Imaging axonal transport in the rat visual pathway.

A technique was developed for assaying axonal transport in retinal ganglion cells using 2 µl injections of 1% cholera toxin b-subunit conjugated to AlexaFluor488 (CTB). In vivo retinal and post-mortem brain imaging by confocal scanning laser ophthalmoscopy and post-mortem microscopy were performed. The transport of CTB was sensitive to colchicine, which disrupts axonal microtubules. The bulk rates of transport were determined to be approximately 80-90 mm/day (anterograde) and 160 mm/day (retrograde). Results demonstrate that axonal transport of CTB can be monitored in vivo in the rodent anterior visual pathway, is dependent on intact microtubules, and occurs by active transport mechanisms.
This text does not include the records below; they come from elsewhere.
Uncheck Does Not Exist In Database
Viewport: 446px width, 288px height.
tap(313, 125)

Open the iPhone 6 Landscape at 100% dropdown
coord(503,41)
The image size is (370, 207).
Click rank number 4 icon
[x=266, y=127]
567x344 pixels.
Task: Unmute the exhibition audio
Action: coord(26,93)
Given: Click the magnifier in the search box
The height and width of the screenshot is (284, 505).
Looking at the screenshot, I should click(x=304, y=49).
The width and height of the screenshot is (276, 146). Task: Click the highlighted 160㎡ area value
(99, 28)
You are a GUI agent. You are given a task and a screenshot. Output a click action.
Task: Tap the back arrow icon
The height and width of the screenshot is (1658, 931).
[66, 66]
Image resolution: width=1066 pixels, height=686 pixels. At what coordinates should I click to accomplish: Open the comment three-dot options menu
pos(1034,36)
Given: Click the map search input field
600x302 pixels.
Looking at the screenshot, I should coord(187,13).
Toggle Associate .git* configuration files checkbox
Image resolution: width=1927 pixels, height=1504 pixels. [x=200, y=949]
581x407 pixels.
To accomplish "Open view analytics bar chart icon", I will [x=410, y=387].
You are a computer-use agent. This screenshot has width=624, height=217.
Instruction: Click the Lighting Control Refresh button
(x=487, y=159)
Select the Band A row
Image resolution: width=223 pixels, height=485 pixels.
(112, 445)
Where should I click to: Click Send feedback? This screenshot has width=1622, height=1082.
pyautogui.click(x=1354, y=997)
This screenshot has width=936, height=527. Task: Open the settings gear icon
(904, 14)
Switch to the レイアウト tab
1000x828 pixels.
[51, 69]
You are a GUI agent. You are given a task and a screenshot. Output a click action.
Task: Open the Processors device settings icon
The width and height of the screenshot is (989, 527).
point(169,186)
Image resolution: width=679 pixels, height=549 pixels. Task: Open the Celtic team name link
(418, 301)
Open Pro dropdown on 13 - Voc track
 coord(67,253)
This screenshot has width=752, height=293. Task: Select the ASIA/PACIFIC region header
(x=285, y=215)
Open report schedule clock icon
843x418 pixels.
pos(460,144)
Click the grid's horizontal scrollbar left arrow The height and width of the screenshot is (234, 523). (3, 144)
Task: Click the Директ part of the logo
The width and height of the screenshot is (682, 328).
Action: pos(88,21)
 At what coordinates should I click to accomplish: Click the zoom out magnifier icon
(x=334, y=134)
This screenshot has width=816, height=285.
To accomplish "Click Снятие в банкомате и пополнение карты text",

Deformation of the rodent optic nerve head and peripapillary structures during acute intraocular pressure elevation.

PURPOSE. To evaluate the effect of acutely elevated intraocular pressure (IOP) on retinal thickness and optic nerve head (ONH) structure in the rat eye by spectral domain-optical coherence tomography (SD-OCT). METHODS. Fourteen adult male Brown-Norway rats were studied under anesthesia (ketamine/xylazine/acepromazine, 55:5:1 mg/kg intramuscularly). Both eyes were imaged by SD-OCT on two baseline occasions several weeks before and again 2 and 4 weeks after the acute IOP imaging session. During the acute IOP session, SD-OCT imaging was performed 10 minutes after IOP was manometrically set at 15 mm Hg and then at 10, 30, and 60 minutes after IOP had been elevated to 50 mm Hg (n = 8) and again 10 and 30 minutes after IOP had been lowered back to 15 mm Hg (recovery). In two additional groups, IOP elevation was set to 70 mm Hg (n = 4) or 40 mm Hg (n = 2). Acute IOP results are reported for a pattern of 49 horizontal B-scans spanning a 20° square and follow-up results for peripapillary circular B-scans. Retinal and retinal nerve fiber layer (RNFL) thicknesses were measured with custom software by manual image segmentation. Friedman and Dunn's tests were used to assess acute and longer-term effects of acute IOP elevation. RESULTS. Acute IOP elevation to 50 mm Hg caused rapid (within seconds) deformation of the ONH and peripapillary structures, including posterior displacement of the ONH surface and outward bowing of peripapillary tissue; retinal thickness decreased progressively from 10 to 30 to 60 minutes by 16%, 18%, and 20% within the area of Bruch's membrane opening (BMO; P < 0.0001) by 8%, 9%, and 11% within the central 10° (excluding the BMO; P < 0.0001) but only by 1%, 2%, and 2.4% beyond the central 10° (P < 0.0001). Recovery was progressive and nearly complete by 30 minutes. Acute IOP elevation to 40 and 70 mm Hg produced similar structural changes, but 70 mm Hg also interfered with retinal blood flow. There were no changes in peripapillary retinal or RNFL thickness (P = 0.08 and P = 0.16, respectively) measured 2 and 4 weeks after acute elevation to 50 mm Hg. CONCLUSIONS. Acute IOP elevation in the rodent eye causes rapid, reversible posterior deformation of the ONH and thinning of the peripapillary retina, with only minimal retinal thinning beyond 5° of the ONH. No permanent changes in peripapillary retinal or RNFL thickness (for up to 1 month of follow-up) were caused by 60 minutes of IOP elevation to 50 mm Hg.